start TEXT TO READ
Shaer-adapters-grpo-short1k-no-trio-v3

This repo is a stopped intermediate GRPO stage in the Shaer project.

It is important historically because it introduced the meter * judge core reward, which greatly reduced the old "high-meter / low-meaning" reward-hack pattern. We stopped it early because the run made the next bottleneck very clear: the judge was still over-crediting awkward poems, so the project moved to a stricter judge prompt and a small reward-shape fix instead of continuing to train on a blurry signal.

Place In The Story

Project sequence:

Shaer-AI/Shaer-adapters clean SFT base
Shaer-AI/Shaer-adapters-grpo historically important but reward-hacked early GRPO stage
Shaer-AI/Shaer-adapters-grpo-vnext first stricter anti-hack rerun
Shaer-AI/Shaer-adapters-grpo-friend-v1 first judge-centered GRPO run
Shaer-AI/Shaer-adapters-grpo-friend-v1-easyfirst healthier multiplicative friend-style rerun
Shaer-AI/Shaer-adapters-grpo-short1k-no-trio-v2 weighted-reward short-subset rerun
Shaer-AI/Shaer-adapters-grpo-short1k-no-trio-v3 meter-times-judge-core rerun on the same short subset
Shaer-AI/Shaer-adapters-grpo-short1k-no-trio-v4 next rerun after tightening the judge and gating auxiliary reward terms by judge quality

This repo is the stage that proved the project should keep the meter-times-judge idea, but sharpen the semantic signal.

Current Status As Of 2026-04-13

This stage remains important because it exposed the next exact bottleneck: the single judge still over-credited awkward poems.

The follow-up v4 tried judge-gated helper terms and turned out too harsh online. The current unlaunched next-step candidate is now the dual-judge v5 setup prepared locally in /root/workspace/Shaer/grpo.
end TEXT TO READ
PROBLEM SET
**1)** Copy from "This repo is the" up to and including "over-credited awkward poems." in the Shaer repository description.
**2)** Using the Shaer repository description, state whether each statement agrees with it, answering yes or no and quoting the deciding words: (a) The v3 stage was trained to completion. (b) The v4 rerun gated auxiliary reward terms by judge quality. (c) The dual-judge v5 setup has already been launched.
start LISTING
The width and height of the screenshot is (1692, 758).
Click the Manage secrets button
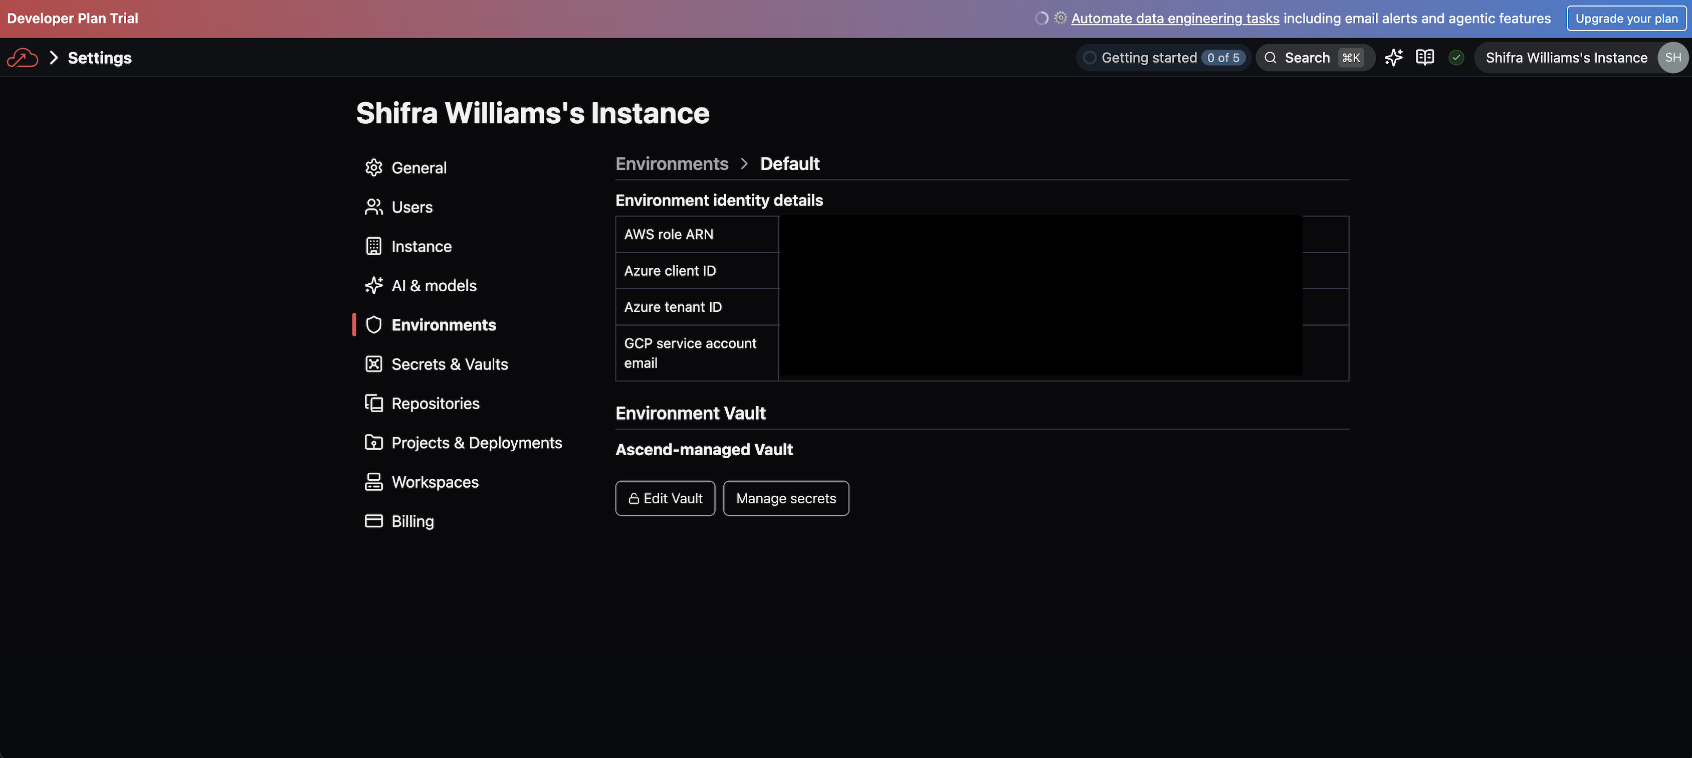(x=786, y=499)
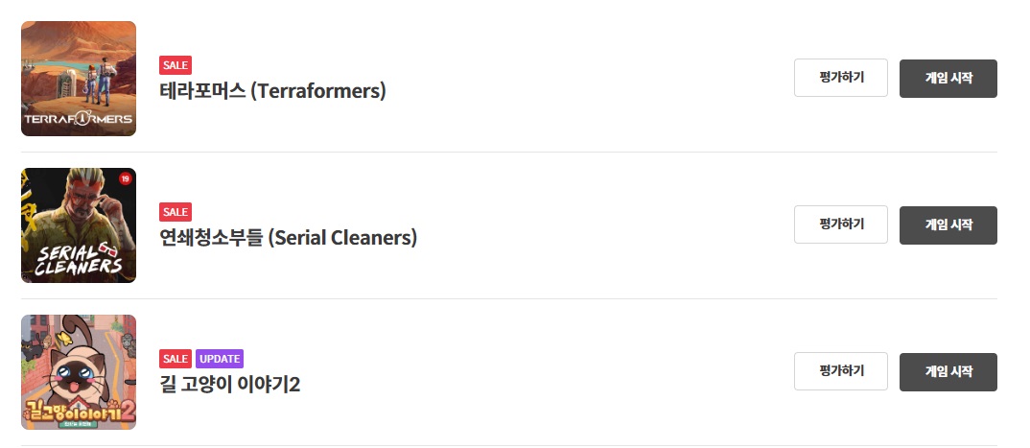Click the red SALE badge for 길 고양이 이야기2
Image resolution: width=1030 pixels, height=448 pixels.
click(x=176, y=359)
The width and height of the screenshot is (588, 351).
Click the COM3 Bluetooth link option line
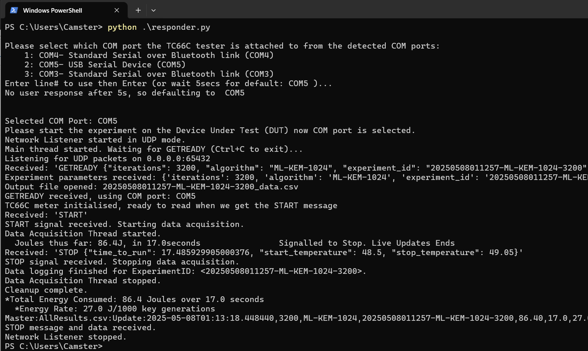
end LISTING
TASK SOLUTIONS
**1)**
This repo is the stage that proved the project should keep the meter-times-judge idea, but sharpen the semantic signal.

Current Status As Of 2026-04-13

This stage remains important because it exposed the next exact bottleneck: the single judge still over-credited awkward poems.

**2)**
(a) No: "We stopped it early"
(b) Yes: "gating auxiliary reward terms by judge quality"
(c) No: "The current unlaunched next-step candidate is now the dual-judge v5 setup"